Al Qaeda eyes bio attack on US from Mexico: ReportJune 3rd, 2009 - 7:28 pm ICT by IANS
By Arun Kumar
Washington, June 3 (IANS) Al Qaeda has threatened to smuggle a biological weapon into the United States via tunnels under the Mexico border to stage another mass-casualty terrorist attack on the country, according to a media report.
US counter-terrorism officials have authenticated a video by an Al Qaeda recruiter threatening to do so, the Washington Times reported Wednesday describing it as “the latest sign of the terrorist group’s determination to stage” such an attack.
The video aired earlier this year as a recruitment tool makes clear that Al Qaeda is looking to exploit weaknesses in US border security and also is willing to ally itself with white militia groups or other anti-government entities interested in carrying out an attack inside the US, the daily said citing unnamed counter-terrorism officials interviewed by it.
The officials, it said, stressed that there is no credible information that Al Qaeda has acquired the capabilities to carry out a mass biological attack although its members have clearly sought the expertise.

Dataset records:
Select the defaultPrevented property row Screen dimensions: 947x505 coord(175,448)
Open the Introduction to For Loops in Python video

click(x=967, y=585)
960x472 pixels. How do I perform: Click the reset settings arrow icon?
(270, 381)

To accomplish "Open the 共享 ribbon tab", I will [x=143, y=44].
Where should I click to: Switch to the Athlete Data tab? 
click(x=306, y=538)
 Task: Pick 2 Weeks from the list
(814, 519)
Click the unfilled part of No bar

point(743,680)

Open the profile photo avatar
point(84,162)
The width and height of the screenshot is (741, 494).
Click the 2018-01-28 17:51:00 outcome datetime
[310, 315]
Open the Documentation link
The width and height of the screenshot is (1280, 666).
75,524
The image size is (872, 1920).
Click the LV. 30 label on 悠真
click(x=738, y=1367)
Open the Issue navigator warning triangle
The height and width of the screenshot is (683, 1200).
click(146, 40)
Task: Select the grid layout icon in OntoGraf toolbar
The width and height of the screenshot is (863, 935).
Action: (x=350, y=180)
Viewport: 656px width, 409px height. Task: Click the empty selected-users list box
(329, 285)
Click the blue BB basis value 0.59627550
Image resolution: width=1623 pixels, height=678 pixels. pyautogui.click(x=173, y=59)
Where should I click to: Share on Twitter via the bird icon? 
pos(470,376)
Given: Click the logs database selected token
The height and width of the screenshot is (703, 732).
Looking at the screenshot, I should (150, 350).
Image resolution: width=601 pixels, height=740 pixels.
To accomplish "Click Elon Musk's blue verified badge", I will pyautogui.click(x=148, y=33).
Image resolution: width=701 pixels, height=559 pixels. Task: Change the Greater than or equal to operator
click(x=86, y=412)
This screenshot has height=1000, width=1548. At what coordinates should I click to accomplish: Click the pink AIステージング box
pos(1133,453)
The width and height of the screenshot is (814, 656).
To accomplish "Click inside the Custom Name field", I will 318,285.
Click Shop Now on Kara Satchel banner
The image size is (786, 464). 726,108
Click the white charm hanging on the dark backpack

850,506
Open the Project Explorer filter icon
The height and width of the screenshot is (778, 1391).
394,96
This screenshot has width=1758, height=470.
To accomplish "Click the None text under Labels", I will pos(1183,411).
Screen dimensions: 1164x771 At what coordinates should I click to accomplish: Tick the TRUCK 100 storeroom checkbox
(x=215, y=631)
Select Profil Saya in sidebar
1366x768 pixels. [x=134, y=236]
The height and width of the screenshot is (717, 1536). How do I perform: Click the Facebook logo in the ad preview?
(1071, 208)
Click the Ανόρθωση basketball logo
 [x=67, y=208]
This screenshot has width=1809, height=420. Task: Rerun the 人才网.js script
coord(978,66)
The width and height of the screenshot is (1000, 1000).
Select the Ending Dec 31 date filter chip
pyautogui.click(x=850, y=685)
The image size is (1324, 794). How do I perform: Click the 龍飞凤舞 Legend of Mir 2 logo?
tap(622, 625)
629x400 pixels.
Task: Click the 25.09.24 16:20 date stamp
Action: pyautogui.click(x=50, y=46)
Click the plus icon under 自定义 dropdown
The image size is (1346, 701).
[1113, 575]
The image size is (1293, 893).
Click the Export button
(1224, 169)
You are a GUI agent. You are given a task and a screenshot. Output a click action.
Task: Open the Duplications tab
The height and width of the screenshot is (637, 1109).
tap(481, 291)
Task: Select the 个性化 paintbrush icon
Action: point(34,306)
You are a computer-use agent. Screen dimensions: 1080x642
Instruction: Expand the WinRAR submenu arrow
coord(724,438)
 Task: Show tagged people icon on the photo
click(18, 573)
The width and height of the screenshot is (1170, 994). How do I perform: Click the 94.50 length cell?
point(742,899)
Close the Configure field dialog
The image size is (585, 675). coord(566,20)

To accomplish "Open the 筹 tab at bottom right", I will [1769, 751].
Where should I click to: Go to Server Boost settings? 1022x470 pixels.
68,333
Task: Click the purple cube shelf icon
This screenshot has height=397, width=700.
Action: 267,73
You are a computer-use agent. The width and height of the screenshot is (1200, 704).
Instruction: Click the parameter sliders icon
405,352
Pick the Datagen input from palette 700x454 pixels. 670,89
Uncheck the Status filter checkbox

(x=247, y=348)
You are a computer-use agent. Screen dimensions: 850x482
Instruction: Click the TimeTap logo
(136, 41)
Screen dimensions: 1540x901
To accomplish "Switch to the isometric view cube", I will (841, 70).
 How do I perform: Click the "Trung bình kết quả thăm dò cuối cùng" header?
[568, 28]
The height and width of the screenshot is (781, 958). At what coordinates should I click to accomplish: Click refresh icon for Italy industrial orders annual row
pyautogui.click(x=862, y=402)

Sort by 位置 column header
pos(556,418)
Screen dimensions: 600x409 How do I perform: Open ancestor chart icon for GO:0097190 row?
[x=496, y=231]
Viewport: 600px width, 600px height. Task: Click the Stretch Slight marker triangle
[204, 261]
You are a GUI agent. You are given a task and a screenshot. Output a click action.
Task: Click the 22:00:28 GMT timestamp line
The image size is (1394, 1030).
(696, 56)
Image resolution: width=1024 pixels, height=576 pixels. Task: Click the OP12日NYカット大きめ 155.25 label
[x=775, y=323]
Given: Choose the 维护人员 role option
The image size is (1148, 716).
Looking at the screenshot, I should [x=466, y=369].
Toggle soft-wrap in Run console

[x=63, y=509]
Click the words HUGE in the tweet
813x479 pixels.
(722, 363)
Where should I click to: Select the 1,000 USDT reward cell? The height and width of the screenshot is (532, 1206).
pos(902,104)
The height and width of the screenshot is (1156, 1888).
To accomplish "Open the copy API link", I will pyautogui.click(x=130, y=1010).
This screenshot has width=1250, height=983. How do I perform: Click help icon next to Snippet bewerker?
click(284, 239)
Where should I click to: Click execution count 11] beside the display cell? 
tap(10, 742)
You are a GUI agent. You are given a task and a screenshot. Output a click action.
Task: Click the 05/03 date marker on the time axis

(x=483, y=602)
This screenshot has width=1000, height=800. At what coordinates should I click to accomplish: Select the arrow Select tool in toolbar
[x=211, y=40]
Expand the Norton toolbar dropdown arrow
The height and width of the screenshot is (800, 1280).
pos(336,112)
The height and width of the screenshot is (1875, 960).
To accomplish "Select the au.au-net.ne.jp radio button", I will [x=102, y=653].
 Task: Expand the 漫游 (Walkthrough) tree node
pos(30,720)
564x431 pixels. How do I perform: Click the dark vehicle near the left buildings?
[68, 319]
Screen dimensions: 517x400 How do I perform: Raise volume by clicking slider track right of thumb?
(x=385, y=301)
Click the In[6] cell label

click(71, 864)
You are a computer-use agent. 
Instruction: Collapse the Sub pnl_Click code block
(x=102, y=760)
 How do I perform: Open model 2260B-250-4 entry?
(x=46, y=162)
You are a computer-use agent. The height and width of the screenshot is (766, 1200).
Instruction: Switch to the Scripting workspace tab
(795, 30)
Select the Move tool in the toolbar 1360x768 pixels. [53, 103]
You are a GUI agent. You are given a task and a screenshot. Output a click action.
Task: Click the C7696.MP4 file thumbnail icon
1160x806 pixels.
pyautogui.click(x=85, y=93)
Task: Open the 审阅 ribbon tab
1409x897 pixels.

COMPLETE THE FOLLOWING:
1. According to the Al Qaeda news report, which newspaper reported that US counter-terrorism officials had authenticated the recruiter's video?
2. Pick up the Al Qaeda news report after its last sentence and continue it.
The listing comes from a different source than the Al Qaeda news report.

ANSWERS TO THE PROBLEMS:
1. The Washington Times.

2.
The video first aired by the Arabic news network Al Jazeera in February and later posted to several websites shows Kuwaiti dissident Abdullah al-Nafisi telling a room full of supporters in Bahrain that Al Qaeda is casing the US border with Mexico to assess how to send terrorists and weapons into the US.
The Times cited a US counterterrorism official as saying al-Nafisi is a “person of interest” and a veteran recruiter for Al Qaeda.
Misidentified on some blog sites as a professor, he is an Al Qaeda associate who is thought to have communicated with senior Al Qaeda leaders in recent years, the official said.
The recruiter is also said to have close ties to Mullah Mohammed Omar, the senior Afghan Taliban leader now thought to be in Pakistan, the Times said.
Al-Nafisi “is a significant ideological player in terrorist circles, and that makes him dangerous because he can inspire his followers to do extremely bad things”, the official said.
In the video, al-Nafisi emphasised that Al Qaeda had chemical laboratories in Afghanistan prior to the US invasion. He described his admiration for Hezbollah and said that Al Qaeda continues to have scientists and resources at its disposal.
In the video, obtained and translated by the Middle East Media Research Institute, al-Nafisi also suggests that Al Qaeda might want to collaborate with members of native US white supremacist militias who hate the federal government.
The Times cited Sean Smith, a spokesman for Homeland Security Secretary Janet Napolitano, as saying the US takes such threats seriously.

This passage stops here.